Le merveilleux pouvoir du langage et de l’art
Les anthropologues ont largement constaté qu’une langue porte la mémoire du temps. Le langage est un symbole de ce que le plus simple peut permettre de créer et de transformer en articulations complexes. De simples phonèmes au nombre limité. Notre espèce articule des mots qui portent un sens et autorise la communication. Un miracle aussi fort que celui porté par la musique et dont les constituantes ne sont que de modestes notes. Notes dont les agencements subtils et organisés peuvent vous offrir une profondeur d’émotion sans comparaison. Nous ne pouvons pas dresser raisonnablement une liste exhaustive des œuvres qui offrent cette forme de miracle (p.ex. L’œuvre de Franz Schubert — Piano Trio in E flat, op. 100.)
Ce sont ces chefs-d’œuvre qui nous illustrent toute la richesse que l’on peut construire sur la base d’éléments qui, séparés, paraissent après tout élémentaires. Un miracle recherché par tous les artistes, mais qui garde un secret semblant inexplicable et non automatisable. Un reflet des raisons qui peuvent pousser des scientifiques à imaginer la conscience émerger de briques assez simples. Une conscience qui pourrait se percevoir comme une double intégration de l’information et des signaux.
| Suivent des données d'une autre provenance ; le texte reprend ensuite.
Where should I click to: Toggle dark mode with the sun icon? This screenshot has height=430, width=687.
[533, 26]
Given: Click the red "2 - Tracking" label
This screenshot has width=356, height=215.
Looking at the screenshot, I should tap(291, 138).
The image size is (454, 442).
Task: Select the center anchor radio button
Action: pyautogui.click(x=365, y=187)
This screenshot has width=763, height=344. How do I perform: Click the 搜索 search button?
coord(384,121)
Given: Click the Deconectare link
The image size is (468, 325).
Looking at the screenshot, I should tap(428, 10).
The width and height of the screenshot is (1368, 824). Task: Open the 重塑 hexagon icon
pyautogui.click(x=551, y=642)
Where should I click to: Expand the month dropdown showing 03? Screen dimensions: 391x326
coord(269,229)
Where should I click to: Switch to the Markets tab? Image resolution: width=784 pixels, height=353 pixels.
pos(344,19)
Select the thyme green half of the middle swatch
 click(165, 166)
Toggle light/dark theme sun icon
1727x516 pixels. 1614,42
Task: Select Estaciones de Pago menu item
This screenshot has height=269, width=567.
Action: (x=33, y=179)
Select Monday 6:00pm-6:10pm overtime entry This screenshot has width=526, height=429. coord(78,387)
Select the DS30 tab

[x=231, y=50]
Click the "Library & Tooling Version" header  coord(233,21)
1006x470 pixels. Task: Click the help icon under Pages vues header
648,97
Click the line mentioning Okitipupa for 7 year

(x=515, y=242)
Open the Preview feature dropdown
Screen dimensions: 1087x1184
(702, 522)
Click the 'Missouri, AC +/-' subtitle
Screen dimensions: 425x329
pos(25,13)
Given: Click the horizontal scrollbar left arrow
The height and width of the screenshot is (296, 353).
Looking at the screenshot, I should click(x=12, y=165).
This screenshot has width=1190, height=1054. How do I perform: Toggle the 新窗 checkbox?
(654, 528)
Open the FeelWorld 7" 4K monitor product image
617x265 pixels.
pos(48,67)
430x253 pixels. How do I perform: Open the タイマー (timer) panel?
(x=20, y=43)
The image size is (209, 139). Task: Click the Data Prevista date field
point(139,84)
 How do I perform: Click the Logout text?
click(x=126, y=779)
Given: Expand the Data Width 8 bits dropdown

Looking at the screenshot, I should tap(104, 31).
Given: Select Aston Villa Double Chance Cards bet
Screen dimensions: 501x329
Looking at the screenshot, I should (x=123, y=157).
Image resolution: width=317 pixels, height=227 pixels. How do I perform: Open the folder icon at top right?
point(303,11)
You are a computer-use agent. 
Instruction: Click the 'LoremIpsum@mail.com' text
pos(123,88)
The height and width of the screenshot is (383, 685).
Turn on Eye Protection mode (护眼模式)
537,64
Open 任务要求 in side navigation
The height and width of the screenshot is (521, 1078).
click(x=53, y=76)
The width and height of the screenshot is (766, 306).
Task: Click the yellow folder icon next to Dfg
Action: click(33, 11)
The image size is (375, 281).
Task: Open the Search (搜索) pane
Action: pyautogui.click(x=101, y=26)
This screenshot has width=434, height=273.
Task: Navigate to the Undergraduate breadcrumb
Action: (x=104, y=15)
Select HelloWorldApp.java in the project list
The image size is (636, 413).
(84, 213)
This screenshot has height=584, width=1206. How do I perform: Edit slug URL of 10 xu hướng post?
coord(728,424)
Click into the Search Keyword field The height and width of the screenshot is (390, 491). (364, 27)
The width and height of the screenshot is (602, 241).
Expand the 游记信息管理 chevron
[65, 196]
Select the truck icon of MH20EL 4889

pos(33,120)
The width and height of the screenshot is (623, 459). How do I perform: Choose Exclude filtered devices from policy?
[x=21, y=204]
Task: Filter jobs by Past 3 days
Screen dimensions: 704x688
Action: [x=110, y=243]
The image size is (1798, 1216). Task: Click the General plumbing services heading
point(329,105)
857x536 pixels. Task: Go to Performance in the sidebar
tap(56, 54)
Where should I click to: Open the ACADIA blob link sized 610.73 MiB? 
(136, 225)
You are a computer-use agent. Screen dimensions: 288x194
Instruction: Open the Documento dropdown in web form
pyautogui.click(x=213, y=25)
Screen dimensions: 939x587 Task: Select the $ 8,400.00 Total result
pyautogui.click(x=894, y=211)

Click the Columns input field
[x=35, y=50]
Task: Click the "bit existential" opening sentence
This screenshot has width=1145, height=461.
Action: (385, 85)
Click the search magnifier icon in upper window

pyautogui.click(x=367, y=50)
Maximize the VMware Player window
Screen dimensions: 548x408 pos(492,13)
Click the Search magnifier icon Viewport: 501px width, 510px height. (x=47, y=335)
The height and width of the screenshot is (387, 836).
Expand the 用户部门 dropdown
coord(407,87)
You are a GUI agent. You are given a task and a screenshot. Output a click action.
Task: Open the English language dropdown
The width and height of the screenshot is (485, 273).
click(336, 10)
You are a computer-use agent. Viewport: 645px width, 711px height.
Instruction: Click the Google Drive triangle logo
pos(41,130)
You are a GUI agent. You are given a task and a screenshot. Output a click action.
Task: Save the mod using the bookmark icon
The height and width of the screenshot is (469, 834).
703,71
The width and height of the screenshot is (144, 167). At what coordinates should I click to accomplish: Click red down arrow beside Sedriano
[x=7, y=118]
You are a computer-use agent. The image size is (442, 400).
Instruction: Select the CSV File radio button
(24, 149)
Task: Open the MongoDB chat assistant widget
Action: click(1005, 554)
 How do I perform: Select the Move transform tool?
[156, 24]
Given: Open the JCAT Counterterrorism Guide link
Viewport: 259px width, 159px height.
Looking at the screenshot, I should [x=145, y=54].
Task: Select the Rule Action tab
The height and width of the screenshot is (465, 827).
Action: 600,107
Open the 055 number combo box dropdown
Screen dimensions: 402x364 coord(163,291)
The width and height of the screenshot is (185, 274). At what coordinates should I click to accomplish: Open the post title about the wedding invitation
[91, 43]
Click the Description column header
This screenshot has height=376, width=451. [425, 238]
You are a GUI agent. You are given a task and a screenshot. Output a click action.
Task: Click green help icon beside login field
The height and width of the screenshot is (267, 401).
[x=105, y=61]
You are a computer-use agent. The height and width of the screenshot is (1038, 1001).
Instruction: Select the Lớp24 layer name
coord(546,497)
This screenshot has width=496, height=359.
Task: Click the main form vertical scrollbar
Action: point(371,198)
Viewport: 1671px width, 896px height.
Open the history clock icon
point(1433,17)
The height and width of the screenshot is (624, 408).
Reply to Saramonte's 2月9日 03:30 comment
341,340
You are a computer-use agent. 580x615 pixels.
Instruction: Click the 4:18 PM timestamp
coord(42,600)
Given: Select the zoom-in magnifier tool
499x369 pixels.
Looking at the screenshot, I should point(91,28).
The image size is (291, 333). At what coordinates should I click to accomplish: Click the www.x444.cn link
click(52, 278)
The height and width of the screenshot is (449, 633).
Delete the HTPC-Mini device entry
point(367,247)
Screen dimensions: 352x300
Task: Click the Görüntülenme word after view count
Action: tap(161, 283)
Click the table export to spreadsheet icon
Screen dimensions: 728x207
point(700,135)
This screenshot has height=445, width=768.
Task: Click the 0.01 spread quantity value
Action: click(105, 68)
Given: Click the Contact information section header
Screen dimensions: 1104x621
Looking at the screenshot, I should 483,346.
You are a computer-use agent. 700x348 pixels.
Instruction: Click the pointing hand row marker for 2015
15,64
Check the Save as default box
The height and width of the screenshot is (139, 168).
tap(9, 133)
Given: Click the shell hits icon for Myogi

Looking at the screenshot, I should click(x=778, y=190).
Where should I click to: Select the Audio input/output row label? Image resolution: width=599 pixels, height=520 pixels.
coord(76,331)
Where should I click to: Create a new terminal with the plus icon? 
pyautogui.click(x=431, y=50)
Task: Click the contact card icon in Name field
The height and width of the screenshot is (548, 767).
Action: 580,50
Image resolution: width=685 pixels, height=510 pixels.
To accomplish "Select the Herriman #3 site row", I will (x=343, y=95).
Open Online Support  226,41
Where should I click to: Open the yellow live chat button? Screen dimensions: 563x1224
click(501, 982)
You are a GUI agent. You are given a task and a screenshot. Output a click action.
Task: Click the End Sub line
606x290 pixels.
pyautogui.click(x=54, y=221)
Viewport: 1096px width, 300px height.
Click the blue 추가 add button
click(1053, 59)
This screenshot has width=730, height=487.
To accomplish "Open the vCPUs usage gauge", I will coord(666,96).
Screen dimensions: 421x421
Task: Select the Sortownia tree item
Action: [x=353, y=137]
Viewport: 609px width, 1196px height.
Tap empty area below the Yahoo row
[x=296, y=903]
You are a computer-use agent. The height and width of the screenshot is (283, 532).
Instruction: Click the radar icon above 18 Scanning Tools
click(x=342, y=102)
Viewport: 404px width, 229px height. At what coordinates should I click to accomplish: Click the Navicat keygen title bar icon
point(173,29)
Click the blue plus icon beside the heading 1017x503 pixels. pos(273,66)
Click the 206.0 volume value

Une propriété qui émergerait à l’échelle de l’ensemble et que l’on ne peut expliquer simplement à des échelles plus réduites. Une propriété émergente. À cette image, certaines phrases symbolisent tellement plus que leurs simples termes. Ce pouvoir s’illustre merveilleusement bien dans les premiers vers du poète Louis Aragon, Que serais-je sans toi, dans le roman inachevé publié en 1956. Vous y trouverez bien plus que ces mots :
« Que serais-je sans toi qui vins à ma rencontre
Que serais-je sans toi qu’un cœur au bois dormant
Que cette heure arrêtée au cadran de la montre
Que serais-je sans toi que ce balbutiement »
En plus de porter les émotions, la langue a ce dernier pouvoir, celui de porter l’histoire et le savoir, celui de conter l’histoire des hommes. Nous pouvons affirmer que l’histoire des hommes s’écrit avec l’histoire des langues et inversement[1]. La phylogénie des langues austronésiennes étudiant les liens entre les langues apparentées révèle le voyage pionnier des anciens marins du sol de Madagascar jusqu’à l’ile de Pâques.
L’écriture est, elle aussi, une évolution majeure comme le rappelle Stephen Hawking. Sa naissance signifiait que « les informations pouvaient être transmises de génération en génération, autrement que génétiquement via l’ADN. » Le premier passage de l’homme comme un être créateur d’une ressource réutilisable et synonyme de progression, de savoir, de connaissance et d’une science qui ne devra plus s’effacer.
Nous nous sommes extraits peu à peu de nos contraintes d’espace et de temps. Les technologies étendent ces ambitions et de telles possibilités. L’homme veut alors préserver ce qu’il a créé et lui faire dépasser les limites pour lui offrir une chance. Chance de le sauver, chance de se sauver. Le savoir doit désormais atteindre des distances temporelles et des durées spatiales hors normes. La conservation de ce patrimoine est un enjeu clé dans une époque de doute et de transformation.
[1] M. Ben Hamed et P. Darlu, Gènes et Langues : une longue histoire commune ? Les Bulletins et Mémoires de la Société d’Anthropologie de Paris, 2008.